Wind stresses cause a phenomenon referred to as wind setup, which is the tendency for water levels to increase at the downwind shore and to decrease at the upwind shore. Intuitively, this is caused by the storm blowing the water toward one side of the basin in the direction of its winds. Strong surface winds cause surface currents at a 45° angle to the wind direction, by an effect known as the Ekman spiral. Because the Ekman spiral effects spread vertically through the water, the effect is proportional to depth. The surge will be driven into bays in the same way as the astronomical tide.
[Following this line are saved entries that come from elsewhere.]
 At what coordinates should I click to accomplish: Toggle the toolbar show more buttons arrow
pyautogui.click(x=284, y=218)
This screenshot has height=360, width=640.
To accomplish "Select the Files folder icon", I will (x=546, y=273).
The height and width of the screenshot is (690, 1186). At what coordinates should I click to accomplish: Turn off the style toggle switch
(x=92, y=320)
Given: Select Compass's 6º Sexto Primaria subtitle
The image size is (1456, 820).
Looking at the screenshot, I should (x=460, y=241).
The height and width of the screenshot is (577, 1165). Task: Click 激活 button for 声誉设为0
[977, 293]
===Atmospheric pressure effect===
The pressure effects of a tropical cyclone will cause the water level in the open ocean to rise in regions of low atmospheric pressure and fall in regions of high atmospheric pressure. The rising water level will counteract the low atmospheric pressure such that the total pressure at some plane beneath the water surface remains constant. This effect is estimated at a 10 mm increase in sea level for every millibar (hPa) drop in atmospheric pressure. For example, a major storm with a 100 millibar pressure drop would be expected to have a 1.0 m water level rise from the pressure effect.
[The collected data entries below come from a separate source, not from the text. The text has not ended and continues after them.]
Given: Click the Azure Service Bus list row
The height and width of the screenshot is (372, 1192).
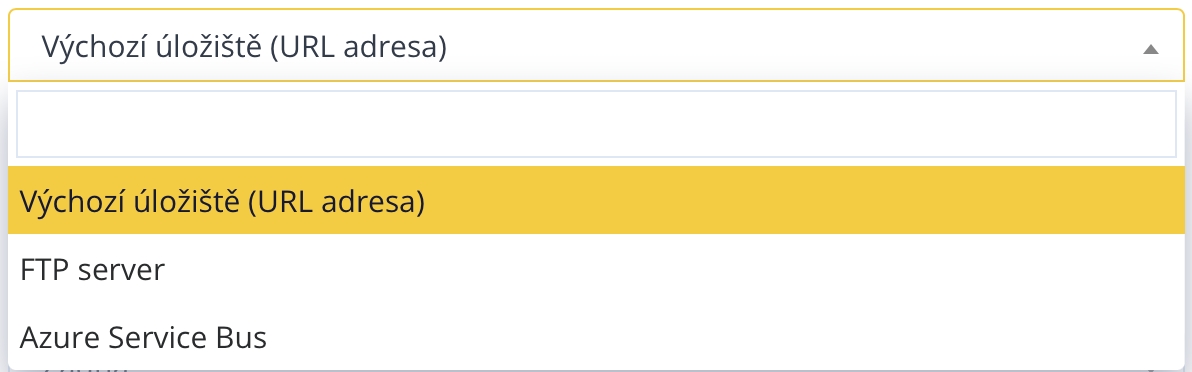Looking at the screenshot, I should point(596,336).
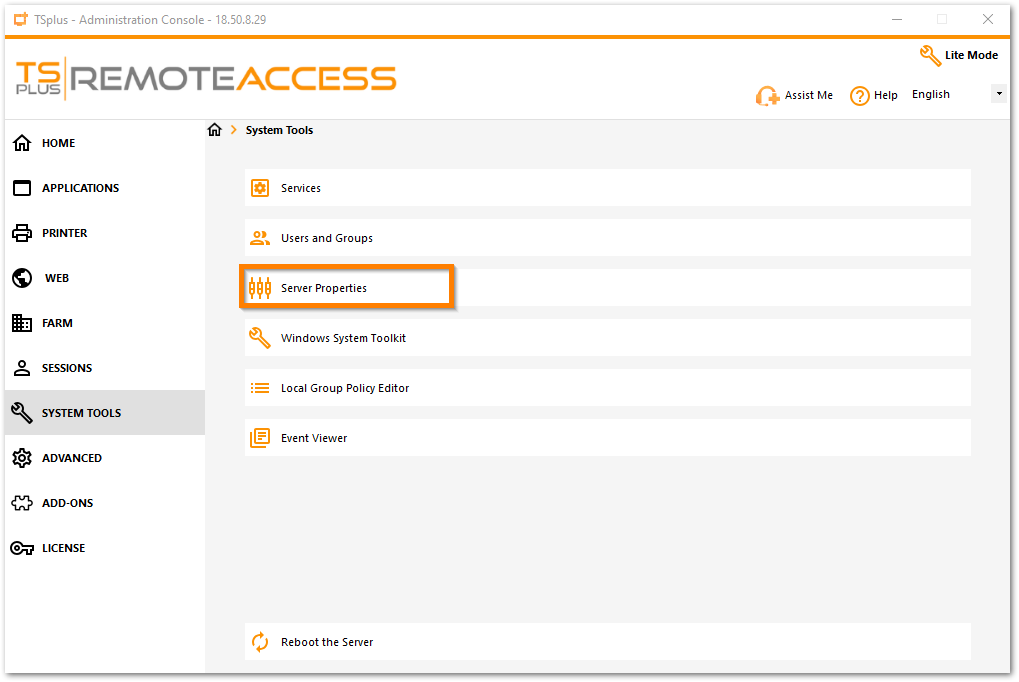This screenshot has height=682, width=1019.
Task: Open the License section
Action: [x=63, y=548]
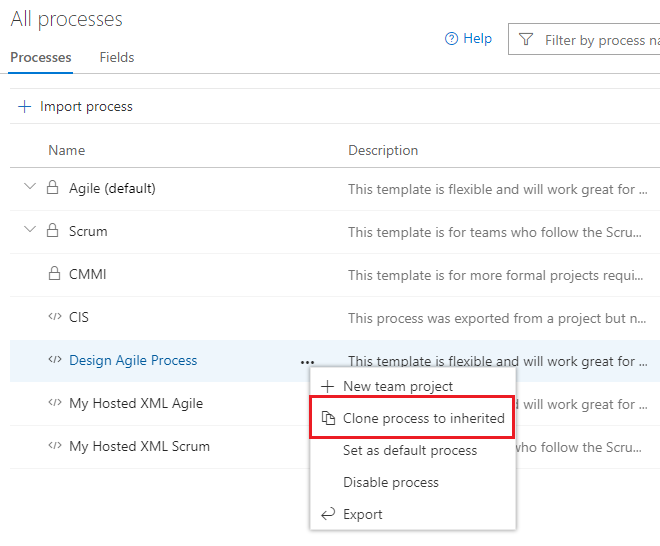Click the Filter by process name field
660x546 pixels.
pyautogui.click(x=584, y=39)
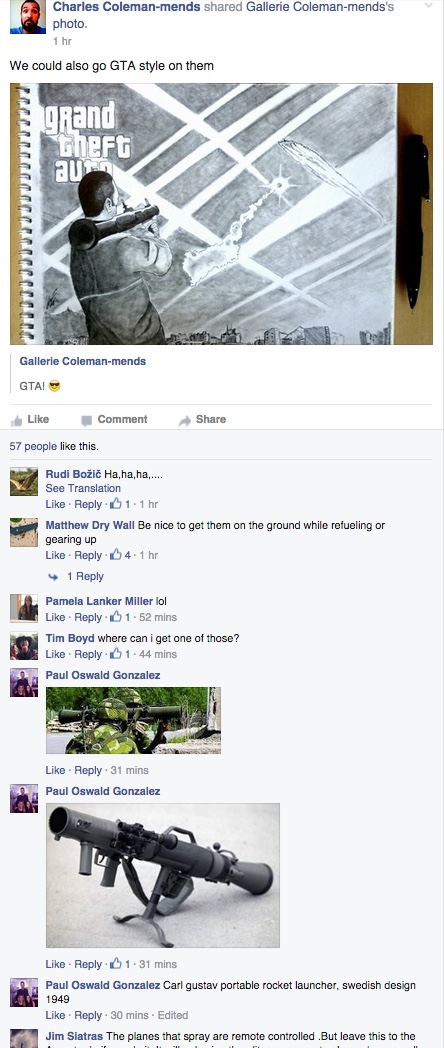Click the Comment button on post
Viewport: 444px width, 1048px height.
(x=114, y=420)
===Effect of the Earth's rotation===
The Earth's rotation causes the Coriolis effect, which bends currents to the right in the Northern Hemisphere and to the left in the Southern Hemisphere. When this bend brings the currents into more perpendicular contact with the shore, it can amplify the surge, and when it bends the current away from the shore it has the effect of lessening the surge.

===Effect of waves===
The effect of waves, while directly powered by the wind, is distinct from a storm's wind-powered currents. Powerful wind whips up large, strong waves in the direction of its movement. Although these surface waves are responsible for very little water transport in open water, they may be responsible for significant transport near the shore. When waves are breaking on a line more or less parallel to the beach, they carry considerable water shoreward. As they break, the water moving toward the shore has considerable momentum and may run up a sloping beach to an elevation above the mean water line, which may exceed twice the wave height before breaking.

===Rainfall effect===
The rainfall effect is experienced predominantly in estuaries. Hurricanes may dump as much as 12 in of rainfall in 24 hours over large areas and higher rainfall densities in localized areas. As a result, surface runoff can quickly flood streams and rivers. This can increase the water level near the head of tidal estuaries as storm-driven waters surging in from the ocean meet rainfall flowing downstream into the estuary.
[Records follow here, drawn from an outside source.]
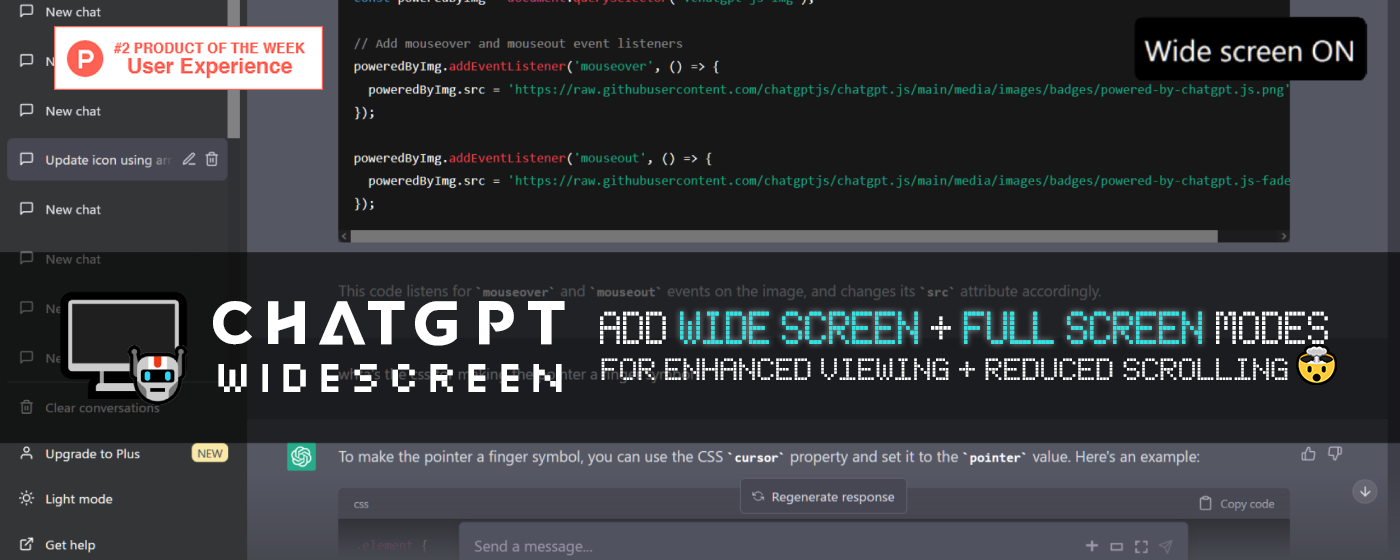Click the scroll-to-bottom arrow button
This screenshot has width=1400, height=560.
pyautogui.click(x=1365, y=491)
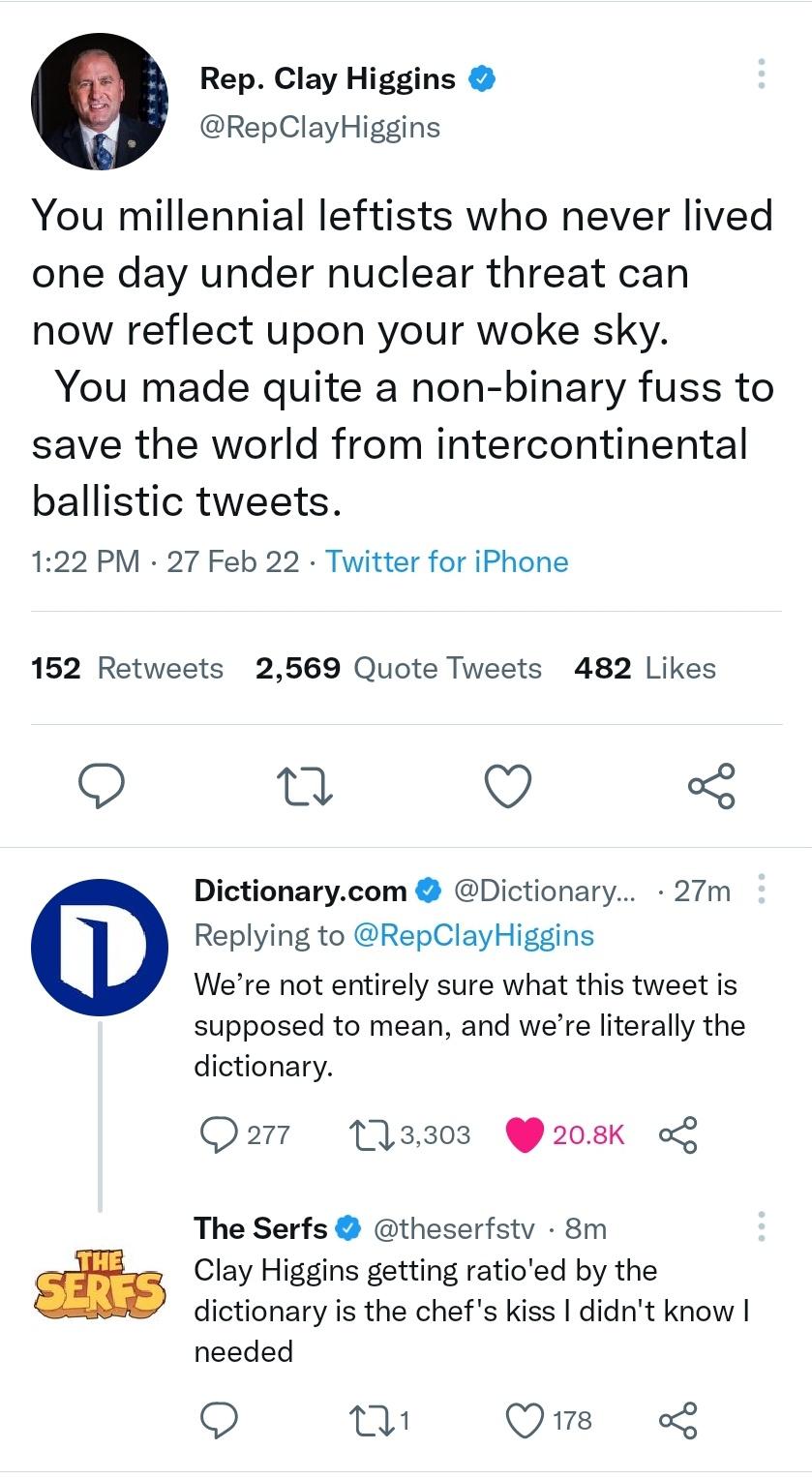View the 2,569 Quote Tweets list
812x1480 pixels.
coord(398,669)
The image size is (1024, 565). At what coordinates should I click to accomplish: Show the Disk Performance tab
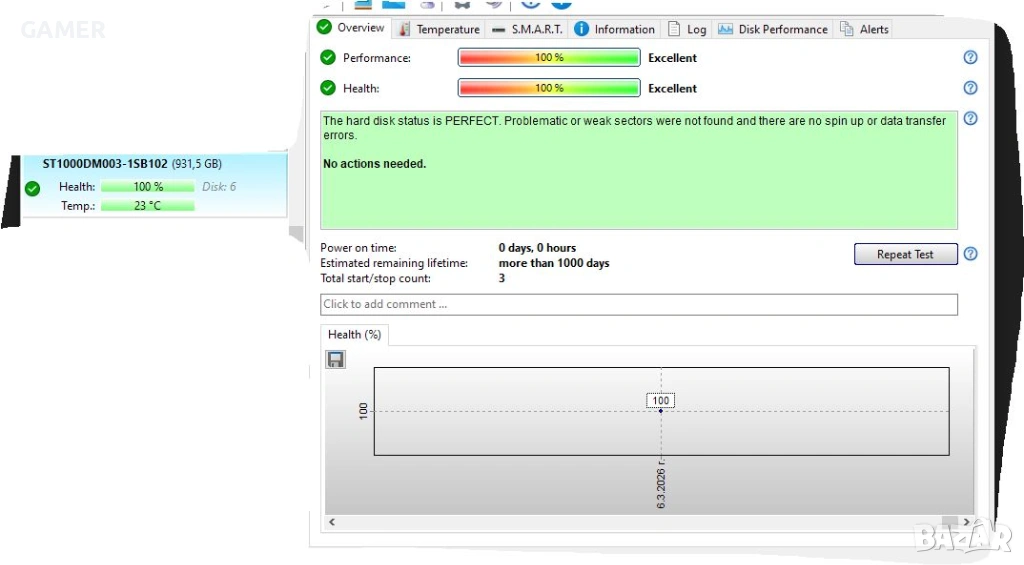[773, 29]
===Sea depth and topography===
In addition to the above processes, storm surge and wave heights on shore are also affected by the flow of water over the underlying topography, i.e. the shape and depth of the ocean floor and coastal area. A narrow shelf, with deep water relatively close to the shoreline, tends to produce a lower surge but higher and more powerful waves. A wide shelf, with shallower water, tends to produce a higher storm surge with relatively smaller waves.

For example, in Palm Beach on the southeast coast of Florida, the water depth reaches 91 m 3 km offshore, and 180 m 7 km out. This is relatively steep and deep; storm surge is not as great but the waves are larger compared to the west coast of Florida. Conversely, on the Gulf side of Florida, the edge of the Floridian Plateau can lie more than 160 km offshore. Florida Bay, lying between the Florida Keys and the mainland, is very shallow with depths between 0.3 m and 2 m. These shallow areas are subject to higher storm surges with smaller waves. Other shallow areas include much of the Gulf of Mexico coast, and the Bay of Bengal.

The difference is due to how much flow area the storm surge can dissipate to. In deeper water, there is more area and a surge can be dispersed down and away from the hurricane. On a shallow, gently sloping shelf, the surge has less room to disperse and is driven ashore by the wind forces of the hurricane.

The topography of the land surface is another important element in storm surge extent. Areas, where the land lies less than a few meters above sea level, are at particular risk from storm surge inundation.

===Storm size===
The size of the storm also affects the surge height; this is due to the storm's area not being proportional to its perimeter. If a storm doubles in diameter, its perimeter also doubles, but its area quadruples. As there is proportionally less perimeter for the surge to dissipate to, the surge height ends up being higher.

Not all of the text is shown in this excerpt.